Schach : Kramnik bleibt "König von Dortmund"

In Dortmund fühlt sich Wladimir Kramnik besonders wohl. Der Schachweltmeister hat zum achten Mal das stark besetzte Sparkassen Chess-Meeting gewonnen.

Dagobert Kohlmeyer[dpa]

DortmundWladimir Kramnik war in Dortmund eine Klasse für sich. Schon zum achten Mal gewann der Weltmeister aus Russland das Sparkassen Chess-Meeting in seinem Revier. Ein Remis in der Schlussrunde gegen seinen jungen Landsmann Jewgeni Alexejew genügte dem 32-jährigen Figurenkünstler, um mit 5 Punkten aus 7 Partien den zweitstärksten Schachwettbewerb des Jahres überlegen für sich zu entscheiden.

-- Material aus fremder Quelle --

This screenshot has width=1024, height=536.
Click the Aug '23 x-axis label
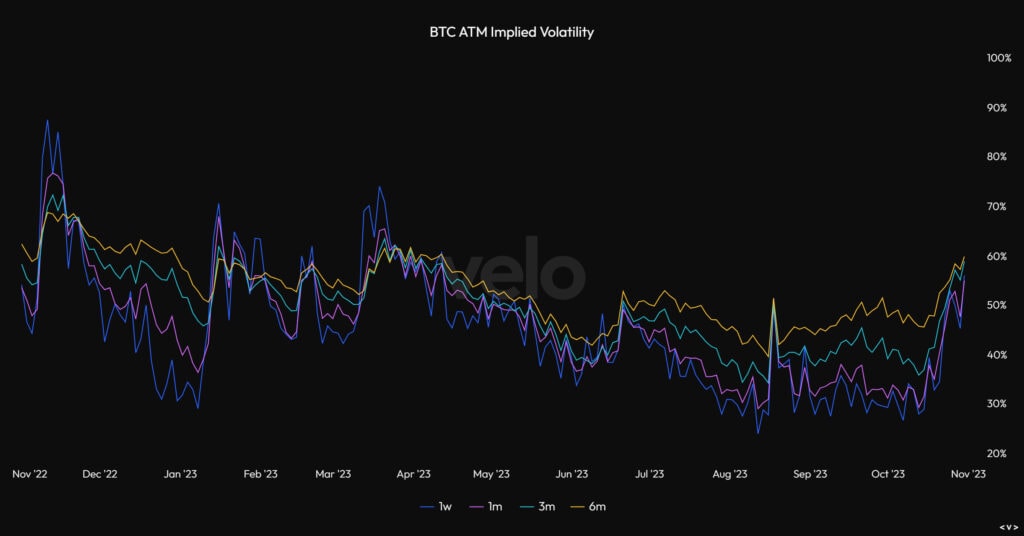(730, 474)

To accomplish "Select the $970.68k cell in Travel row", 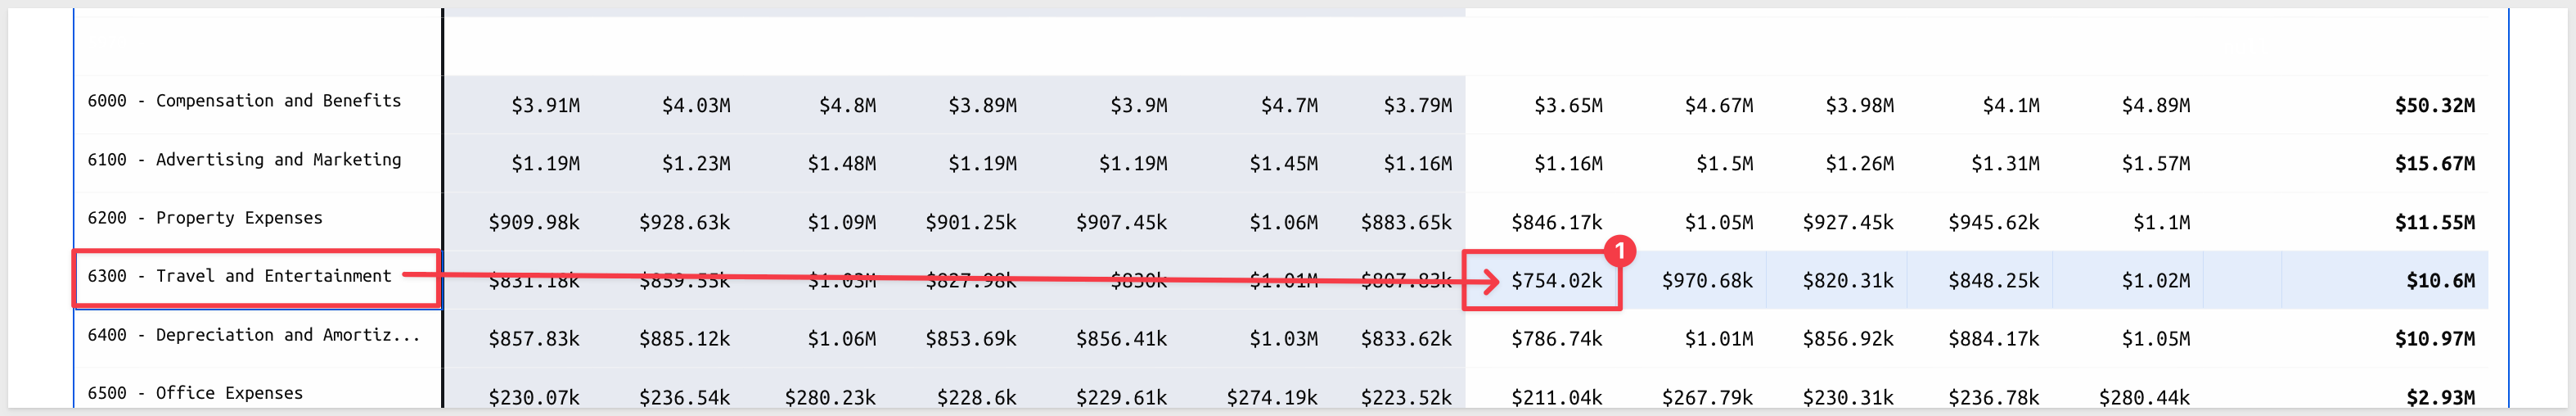I will (1707, 281).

"Nach einer kurzen Erholungspause werde ich mich gezielt auf das WM-Turnier in Mexiko vorbereiten", erklärte der Seriensieger nach dem letzten Zug. "Ich befinde mich in guter Form und will auch beim Jahreshöhepunkt gewinnen." Als schärfste WM-Rivalen sieht Kramnik, der in der Juli-Weltrangliste auf den zweiten Platz vorrückte, den Ranglisten-Ersten Viswanathan Anand (Indien) und den Ungarn Peter Leko an.

Anand wurde bei den Dortmunder Schachtagen nur Vierter. Zuletzt trennte er sich vom erst 16-jährigen Großmeister Magnus Carlsen (Norwegen) Remis. Leko kämpfte in der letzten Runde am Sonntag sieben Stunden gegen Shakryar Mamedjarow (Aserbaidschan) um den zweiten Platz im Gesamtklassement. Nach dem 107. Zug stellte er seine Gewinnbemühungen ein. Durch das Remis wurde Leko mit 4 Punkten nach Feinwertung Dritter hinter dem punktgleichen Russen Jewgeni Alexejew. Der deutsche Großmeister und Lokalmatador Arkadij Naiditsch (Dortmund) landete abgeschlagen mit 2 Punkten auf dem achten Platz.